Parallel computing (a form of computation in which many calculations are carried out simultaneously) is needed for the coupling framework to handle large-scale data movements among the different physics modules and to preserve overall accuracy without compromising the accuracy from each physics module. Parallelization is also necessary in space-angle-energy representations and for handling the billions of degrees of freedom in explicit geometry core calculations.

For the past few years, therefore, the SHARP team has been designing and implementing parallel, highly scalable algorithms that can take advantage of today’s leadership computing facilities, notably, the IBM Blue Gene/P and the Cray XT5. With the advent of exascale computing, the SHARP team hopes to transition from assembly-level homogenization to less crude homogenization and eventually to fully heterogeneous descriptions.

Validating the codes

For the past few years, Argonne researchers have carried out highly detailed simulations of the Zero Power Reactor, on which physics benchmarks had been conducted at Argonne almost 30 years ago. Because those early benchmarks were designed to test fast reactor physics data and methods, they were as simple as possible in geometry and composition and hence make excellent test cases for validating today’s new simulation codes.

In particular, in 2009 the Argonne team carried out highly detailed simulations of the Zero Power Reactor experiments on up to 163,840 processor cores of the IBM Blue Gene/P and 222,912 processor cores of the Cray XT5, as well as on 294,912 processor cores of a Blue Gene/P at the Juelich Supercomputing Centre in Germany. The researchers successfully represented the details of the full reactor geometry for the first time and have been able to compare the results directly with the experimental data.
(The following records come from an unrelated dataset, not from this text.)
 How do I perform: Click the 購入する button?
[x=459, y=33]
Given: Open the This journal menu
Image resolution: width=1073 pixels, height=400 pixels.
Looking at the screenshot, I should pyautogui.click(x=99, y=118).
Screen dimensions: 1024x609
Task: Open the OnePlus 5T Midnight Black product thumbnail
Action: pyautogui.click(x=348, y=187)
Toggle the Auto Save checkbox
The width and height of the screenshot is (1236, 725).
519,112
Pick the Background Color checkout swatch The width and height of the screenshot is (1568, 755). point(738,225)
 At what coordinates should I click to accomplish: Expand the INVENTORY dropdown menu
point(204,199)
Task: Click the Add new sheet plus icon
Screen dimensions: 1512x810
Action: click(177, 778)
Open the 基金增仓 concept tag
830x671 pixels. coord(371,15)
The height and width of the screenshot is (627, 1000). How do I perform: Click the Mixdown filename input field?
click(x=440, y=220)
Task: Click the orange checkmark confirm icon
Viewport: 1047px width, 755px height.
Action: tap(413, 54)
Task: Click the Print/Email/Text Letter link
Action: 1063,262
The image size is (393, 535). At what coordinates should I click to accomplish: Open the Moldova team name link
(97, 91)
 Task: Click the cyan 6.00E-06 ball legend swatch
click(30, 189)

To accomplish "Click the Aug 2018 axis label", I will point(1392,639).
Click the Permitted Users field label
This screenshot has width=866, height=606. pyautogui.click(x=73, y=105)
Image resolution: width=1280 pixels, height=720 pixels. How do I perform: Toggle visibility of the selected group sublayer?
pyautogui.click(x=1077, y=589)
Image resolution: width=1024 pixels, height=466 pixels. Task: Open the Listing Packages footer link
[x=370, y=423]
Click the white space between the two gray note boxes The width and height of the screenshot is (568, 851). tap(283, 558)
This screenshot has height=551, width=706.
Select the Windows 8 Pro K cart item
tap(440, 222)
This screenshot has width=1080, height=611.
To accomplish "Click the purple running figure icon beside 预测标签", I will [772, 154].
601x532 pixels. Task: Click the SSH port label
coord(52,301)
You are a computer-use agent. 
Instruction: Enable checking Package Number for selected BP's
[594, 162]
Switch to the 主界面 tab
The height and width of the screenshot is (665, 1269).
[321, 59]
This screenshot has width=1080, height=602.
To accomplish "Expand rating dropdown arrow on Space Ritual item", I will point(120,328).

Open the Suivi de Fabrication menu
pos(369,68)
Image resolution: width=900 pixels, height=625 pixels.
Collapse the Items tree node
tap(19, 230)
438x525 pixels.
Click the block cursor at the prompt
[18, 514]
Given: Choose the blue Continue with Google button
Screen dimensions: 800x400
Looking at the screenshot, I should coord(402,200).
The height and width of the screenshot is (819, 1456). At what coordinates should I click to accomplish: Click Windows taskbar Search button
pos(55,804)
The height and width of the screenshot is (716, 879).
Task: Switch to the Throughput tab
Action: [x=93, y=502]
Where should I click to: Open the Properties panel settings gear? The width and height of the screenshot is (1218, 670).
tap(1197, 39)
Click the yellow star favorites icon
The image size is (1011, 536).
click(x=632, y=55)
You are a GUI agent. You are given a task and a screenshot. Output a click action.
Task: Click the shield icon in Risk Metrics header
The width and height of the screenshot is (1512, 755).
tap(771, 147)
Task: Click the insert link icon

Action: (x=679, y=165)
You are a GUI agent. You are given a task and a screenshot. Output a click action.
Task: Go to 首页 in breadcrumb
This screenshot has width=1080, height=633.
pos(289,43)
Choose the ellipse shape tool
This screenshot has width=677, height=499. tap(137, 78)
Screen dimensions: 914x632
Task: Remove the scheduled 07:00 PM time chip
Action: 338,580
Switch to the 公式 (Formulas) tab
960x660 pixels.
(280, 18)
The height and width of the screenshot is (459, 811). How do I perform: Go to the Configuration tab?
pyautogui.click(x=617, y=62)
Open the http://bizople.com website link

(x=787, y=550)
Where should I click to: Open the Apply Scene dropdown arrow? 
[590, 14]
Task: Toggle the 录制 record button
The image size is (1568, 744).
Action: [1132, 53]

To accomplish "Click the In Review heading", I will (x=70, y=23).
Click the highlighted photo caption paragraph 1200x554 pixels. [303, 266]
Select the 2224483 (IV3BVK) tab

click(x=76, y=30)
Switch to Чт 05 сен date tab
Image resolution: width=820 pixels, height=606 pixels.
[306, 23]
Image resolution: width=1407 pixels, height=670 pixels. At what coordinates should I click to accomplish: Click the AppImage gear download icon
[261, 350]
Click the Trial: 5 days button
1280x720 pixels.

A video simulation of the Zero Power Reactor experiment is available online: www.tinyurl.com/yj9bxg6.

The next stage

The SHARP team will be designing better algorithms that reduce communication overheads, that balance the computational load on each processor more effectively, and that do not exhaust memory so rapidly. The intention is to progressively replace existing, highly homogenized techniques with more direct solution methods based on first principles. The long-term objective is to replace expensive mockup experiments and reduce the uncertainty in crucial reactor design and operational parameters.

This work is part of a broader initiative to incorporate fundamental physics simulations as a key ingredient in the design and evaluation of next-generation nuclear facilities, reducing dependence on costly experiments and facilitating the development of verifiably safe designs.